You could also consider that in a parallel universe Albon didn’t contract appendicitis, scored points for Williams in Italy and got his third crack at the Red Bull program at a time he was still associated with the energy drinks brand.

Ricciardo, who almost exactly five years ago decided he was done with the Red Bull F1 program, is now replacing De Vries.

At no stage in the last 12 months has, for example, Red Bull junior Liam Lawson appeared to get a look-in despite having the requisite superlicence points. Instead he was sent to Japan’s Super Formula this season to defer having to decide on his future.

True, it’s anomalous to have a driver as capable and ready as Ricciardo on the books as a reserve.
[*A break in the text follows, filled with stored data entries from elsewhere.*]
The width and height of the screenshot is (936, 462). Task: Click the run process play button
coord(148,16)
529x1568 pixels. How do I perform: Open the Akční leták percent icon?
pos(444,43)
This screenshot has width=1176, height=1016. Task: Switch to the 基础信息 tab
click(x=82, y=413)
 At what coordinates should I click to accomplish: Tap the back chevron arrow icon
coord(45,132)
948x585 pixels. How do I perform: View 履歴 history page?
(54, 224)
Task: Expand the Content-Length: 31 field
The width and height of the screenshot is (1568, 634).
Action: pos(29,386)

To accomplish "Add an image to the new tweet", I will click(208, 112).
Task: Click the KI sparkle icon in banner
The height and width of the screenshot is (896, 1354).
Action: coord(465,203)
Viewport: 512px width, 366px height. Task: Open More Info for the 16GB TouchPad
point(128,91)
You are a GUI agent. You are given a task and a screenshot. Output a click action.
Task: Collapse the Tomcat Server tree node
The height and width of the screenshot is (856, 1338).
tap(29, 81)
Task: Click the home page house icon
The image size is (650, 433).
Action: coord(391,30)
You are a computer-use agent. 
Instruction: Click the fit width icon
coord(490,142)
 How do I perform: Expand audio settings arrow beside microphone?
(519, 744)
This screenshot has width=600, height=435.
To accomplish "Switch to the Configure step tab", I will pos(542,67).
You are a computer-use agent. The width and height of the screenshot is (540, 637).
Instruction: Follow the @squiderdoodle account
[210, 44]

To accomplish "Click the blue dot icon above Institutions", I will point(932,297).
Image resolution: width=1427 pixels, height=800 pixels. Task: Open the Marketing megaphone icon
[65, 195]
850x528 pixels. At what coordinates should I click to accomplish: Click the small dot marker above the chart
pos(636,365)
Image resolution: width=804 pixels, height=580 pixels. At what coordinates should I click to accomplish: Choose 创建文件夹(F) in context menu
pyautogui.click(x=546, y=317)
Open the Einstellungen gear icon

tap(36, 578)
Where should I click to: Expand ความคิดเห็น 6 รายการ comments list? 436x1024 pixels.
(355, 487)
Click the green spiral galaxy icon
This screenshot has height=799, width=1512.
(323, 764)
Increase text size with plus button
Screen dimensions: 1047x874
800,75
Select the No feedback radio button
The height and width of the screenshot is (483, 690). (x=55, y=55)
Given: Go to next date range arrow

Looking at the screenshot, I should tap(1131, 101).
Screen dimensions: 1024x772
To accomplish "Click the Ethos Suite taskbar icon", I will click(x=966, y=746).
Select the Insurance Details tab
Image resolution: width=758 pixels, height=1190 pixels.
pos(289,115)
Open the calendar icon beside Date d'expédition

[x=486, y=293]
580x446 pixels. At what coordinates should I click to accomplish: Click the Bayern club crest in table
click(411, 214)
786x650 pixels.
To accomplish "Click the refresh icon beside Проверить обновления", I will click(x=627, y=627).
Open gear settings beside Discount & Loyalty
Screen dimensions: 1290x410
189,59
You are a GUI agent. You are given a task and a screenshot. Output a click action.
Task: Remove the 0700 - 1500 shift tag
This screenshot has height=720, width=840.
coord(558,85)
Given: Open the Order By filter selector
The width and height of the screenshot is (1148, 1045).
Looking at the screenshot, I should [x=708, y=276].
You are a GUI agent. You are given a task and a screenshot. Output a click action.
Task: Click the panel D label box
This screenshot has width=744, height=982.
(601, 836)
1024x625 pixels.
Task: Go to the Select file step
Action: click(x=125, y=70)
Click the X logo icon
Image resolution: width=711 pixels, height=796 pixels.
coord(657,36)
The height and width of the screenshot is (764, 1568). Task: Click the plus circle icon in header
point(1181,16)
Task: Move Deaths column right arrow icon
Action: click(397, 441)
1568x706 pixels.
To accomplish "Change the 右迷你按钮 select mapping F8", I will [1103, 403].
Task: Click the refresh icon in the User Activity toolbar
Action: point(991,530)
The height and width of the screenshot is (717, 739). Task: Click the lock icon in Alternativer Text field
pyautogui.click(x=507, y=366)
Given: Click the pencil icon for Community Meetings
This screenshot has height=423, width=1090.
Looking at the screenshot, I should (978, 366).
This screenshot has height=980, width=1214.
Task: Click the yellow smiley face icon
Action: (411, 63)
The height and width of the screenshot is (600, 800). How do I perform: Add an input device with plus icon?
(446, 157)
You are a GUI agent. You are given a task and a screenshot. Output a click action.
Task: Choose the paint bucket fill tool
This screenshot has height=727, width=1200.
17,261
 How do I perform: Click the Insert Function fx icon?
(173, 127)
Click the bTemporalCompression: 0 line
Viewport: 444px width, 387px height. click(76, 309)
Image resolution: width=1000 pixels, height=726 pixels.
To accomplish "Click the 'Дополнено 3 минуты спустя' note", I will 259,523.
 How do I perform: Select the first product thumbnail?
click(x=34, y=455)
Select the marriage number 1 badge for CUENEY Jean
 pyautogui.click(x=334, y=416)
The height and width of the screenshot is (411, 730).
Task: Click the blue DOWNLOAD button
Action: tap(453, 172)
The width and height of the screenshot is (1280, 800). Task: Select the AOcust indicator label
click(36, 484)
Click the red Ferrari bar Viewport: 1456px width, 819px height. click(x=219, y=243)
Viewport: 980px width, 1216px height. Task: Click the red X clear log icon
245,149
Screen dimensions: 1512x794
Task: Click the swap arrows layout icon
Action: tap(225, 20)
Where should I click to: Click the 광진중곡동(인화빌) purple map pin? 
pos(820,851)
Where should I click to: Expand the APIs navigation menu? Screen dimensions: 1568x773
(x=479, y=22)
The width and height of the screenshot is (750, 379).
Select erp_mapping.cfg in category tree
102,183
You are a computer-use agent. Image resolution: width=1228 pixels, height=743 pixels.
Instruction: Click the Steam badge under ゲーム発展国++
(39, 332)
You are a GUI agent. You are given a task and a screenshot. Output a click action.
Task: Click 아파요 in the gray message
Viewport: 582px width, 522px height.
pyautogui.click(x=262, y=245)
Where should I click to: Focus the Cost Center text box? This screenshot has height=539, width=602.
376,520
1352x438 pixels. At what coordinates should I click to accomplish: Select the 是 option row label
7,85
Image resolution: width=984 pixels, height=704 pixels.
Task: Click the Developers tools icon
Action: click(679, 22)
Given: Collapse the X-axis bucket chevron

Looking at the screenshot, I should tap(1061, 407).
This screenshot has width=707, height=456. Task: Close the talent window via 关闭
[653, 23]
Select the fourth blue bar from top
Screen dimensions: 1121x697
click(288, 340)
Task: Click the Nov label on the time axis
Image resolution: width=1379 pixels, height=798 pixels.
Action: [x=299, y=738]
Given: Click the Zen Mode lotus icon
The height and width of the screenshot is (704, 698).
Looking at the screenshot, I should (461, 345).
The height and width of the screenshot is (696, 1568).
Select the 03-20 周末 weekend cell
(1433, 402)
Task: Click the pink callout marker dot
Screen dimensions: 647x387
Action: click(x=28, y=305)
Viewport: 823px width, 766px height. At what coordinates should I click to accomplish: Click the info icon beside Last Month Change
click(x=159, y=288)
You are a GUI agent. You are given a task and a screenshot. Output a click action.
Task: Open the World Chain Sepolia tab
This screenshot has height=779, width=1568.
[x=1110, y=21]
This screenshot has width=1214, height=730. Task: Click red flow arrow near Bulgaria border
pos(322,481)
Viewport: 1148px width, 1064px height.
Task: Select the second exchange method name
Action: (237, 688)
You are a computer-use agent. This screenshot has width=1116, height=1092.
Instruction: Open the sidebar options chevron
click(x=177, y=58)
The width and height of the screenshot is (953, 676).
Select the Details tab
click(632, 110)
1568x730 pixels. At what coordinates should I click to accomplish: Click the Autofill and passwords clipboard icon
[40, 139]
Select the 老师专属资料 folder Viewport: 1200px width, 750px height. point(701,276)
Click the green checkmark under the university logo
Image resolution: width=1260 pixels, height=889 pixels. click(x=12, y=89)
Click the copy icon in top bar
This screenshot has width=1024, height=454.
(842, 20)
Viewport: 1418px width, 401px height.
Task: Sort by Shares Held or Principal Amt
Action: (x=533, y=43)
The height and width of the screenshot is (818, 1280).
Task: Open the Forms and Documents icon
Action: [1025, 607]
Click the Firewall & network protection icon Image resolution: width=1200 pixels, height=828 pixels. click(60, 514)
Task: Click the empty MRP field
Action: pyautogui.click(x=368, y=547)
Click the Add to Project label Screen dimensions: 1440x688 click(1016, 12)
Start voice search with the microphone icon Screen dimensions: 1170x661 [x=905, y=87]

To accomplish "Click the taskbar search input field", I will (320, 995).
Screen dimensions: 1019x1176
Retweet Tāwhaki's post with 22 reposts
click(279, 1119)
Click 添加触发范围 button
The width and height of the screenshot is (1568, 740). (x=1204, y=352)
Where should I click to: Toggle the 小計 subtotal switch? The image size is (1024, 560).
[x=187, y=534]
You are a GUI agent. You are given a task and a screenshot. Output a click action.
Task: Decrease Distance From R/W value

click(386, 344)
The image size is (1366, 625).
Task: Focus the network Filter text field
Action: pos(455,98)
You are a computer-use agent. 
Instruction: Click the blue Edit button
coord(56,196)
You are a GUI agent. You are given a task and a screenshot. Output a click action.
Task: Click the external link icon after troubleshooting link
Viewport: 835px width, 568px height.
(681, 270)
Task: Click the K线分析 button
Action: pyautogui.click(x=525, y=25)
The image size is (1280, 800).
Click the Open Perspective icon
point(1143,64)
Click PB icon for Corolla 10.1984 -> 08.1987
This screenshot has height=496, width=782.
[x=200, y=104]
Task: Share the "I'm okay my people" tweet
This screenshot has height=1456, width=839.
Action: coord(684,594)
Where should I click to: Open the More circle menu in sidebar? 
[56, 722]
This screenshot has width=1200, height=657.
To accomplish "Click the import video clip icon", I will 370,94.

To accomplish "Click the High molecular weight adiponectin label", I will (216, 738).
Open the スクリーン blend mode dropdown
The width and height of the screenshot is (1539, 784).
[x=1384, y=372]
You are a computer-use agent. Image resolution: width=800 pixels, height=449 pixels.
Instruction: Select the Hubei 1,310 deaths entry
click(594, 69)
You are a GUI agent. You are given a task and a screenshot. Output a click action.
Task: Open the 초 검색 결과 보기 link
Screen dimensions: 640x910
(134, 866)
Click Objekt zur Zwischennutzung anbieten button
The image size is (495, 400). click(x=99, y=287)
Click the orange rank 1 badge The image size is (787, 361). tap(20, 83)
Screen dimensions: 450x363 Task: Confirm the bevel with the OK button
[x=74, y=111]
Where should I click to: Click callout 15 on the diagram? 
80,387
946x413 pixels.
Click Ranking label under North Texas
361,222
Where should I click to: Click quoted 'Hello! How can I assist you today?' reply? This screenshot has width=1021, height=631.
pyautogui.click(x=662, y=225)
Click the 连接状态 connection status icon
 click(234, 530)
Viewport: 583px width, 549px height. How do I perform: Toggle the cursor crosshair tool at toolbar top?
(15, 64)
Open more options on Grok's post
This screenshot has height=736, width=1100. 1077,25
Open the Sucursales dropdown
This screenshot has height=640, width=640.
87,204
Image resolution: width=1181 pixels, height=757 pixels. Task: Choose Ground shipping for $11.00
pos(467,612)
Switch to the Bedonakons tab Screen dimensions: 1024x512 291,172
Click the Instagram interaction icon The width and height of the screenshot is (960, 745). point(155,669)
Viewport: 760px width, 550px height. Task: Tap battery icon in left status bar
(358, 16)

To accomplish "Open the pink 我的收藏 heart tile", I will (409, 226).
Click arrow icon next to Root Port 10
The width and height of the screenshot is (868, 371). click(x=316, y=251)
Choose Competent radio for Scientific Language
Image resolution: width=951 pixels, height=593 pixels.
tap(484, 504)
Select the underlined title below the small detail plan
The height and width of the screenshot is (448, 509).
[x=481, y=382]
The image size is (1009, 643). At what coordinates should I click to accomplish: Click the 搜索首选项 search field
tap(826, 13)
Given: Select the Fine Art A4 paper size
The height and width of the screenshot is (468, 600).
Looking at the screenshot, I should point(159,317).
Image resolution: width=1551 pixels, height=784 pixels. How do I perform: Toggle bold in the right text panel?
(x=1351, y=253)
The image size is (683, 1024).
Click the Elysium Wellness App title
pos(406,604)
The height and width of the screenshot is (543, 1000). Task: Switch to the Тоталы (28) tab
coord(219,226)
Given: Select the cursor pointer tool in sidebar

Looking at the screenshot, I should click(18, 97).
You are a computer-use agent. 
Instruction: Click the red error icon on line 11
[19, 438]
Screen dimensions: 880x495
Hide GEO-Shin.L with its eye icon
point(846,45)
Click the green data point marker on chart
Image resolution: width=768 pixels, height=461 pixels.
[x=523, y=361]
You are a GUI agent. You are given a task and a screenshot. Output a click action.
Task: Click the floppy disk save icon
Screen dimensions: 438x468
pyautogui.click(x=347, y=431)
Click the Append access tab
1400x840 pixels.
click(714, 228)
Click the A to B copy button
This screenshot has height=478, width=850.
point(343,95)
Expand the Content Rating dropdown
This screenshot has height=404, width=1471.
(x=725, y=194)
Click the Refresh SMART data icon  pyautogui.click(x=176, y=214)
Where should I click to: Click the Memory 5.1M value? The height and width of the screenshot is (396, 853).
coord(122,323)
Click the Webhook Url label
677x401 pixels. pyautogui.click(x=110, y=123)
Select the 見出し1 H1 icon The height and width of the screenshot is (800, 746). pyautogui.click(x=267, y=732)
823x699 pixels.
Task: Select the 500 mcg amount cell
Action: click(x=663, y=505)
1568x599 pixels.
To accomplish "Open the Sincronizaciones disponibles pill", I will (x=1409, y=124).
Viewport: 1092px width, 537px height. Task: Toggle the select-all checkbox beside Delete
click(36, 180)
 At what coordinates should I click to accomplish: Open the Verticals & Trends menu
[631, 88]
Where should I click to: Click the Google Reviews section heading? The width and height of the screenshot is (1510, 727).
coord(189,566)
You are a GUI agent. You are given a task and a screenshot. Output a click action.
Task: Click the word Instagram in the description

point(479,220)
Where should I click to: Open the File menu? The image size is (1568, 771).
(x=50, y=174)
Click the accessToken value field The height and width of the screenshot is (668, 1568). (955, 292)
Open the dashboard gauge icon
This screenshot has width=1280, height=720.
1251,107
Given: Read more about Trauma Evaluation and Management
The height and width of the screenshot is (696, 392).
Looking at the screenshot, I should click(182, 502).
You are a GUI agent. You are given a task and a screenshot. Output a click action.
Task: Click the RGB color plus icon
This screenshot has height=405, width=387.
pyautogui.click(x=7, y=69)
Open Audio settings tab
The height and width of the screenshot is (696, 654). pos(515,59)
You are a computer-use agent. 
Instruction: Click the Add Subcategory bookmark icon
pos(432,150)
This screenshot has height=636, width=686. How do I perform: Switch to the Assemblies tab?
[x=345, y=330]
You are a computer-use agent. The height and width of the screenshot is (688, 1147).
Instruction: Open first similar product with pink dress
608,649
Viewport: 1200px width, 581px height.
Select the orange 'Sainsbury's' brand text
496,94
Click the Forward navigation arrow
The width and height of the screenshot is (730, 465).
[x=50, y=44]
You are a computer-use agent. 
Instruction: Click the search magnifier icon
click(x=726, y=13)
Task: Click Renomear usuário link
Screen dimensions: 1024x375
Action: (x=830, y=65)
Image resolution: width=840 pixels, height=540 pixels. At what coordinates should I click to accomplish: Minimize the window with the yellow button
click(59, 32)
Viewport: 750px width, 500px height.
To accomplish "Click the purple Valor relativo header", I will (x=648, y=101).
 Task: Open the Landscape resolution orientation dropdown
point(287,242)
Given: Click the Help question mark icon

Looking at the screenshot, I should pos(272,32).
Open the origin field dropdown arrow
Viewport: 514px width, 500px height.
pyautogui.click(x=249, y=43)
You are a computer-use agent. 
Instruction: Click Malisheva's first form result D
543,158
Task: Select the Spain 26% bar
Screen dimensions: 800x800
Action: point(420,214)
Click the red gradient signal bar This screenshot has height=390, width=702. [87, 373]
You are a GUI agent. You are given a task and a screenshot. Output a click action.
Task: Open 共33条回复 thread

He’s also on a six-month loan, after which Lawson or F2 star Ayumu Iwasa or one of the other five F2 drivers on the books could get some consideration for an AlphaTauri drive.

And in Red Bull Racing’s defence, its super-aggressive driver program is on the cusp of delivering a sixth constructors title and seventh drivers championship. The senior team hasn’t been without a title-calibre driver in its ranks since Vettel’s first championship in 2010, with only Ricciardo, who bridged the gap from Vettel to Verstappen, not having the chance to compete in championship-winning machinery.

But if Verstappen does what he constantly hints he’ll do and pull the plug on his F1 career at the end of his contract, is Red Bull’s driver program currently equipped to replace him with an established race winner and contender for the long term?

After yet another failed external driver experiment and ongoing non-commitment to its juniors, it doesn’t look like it.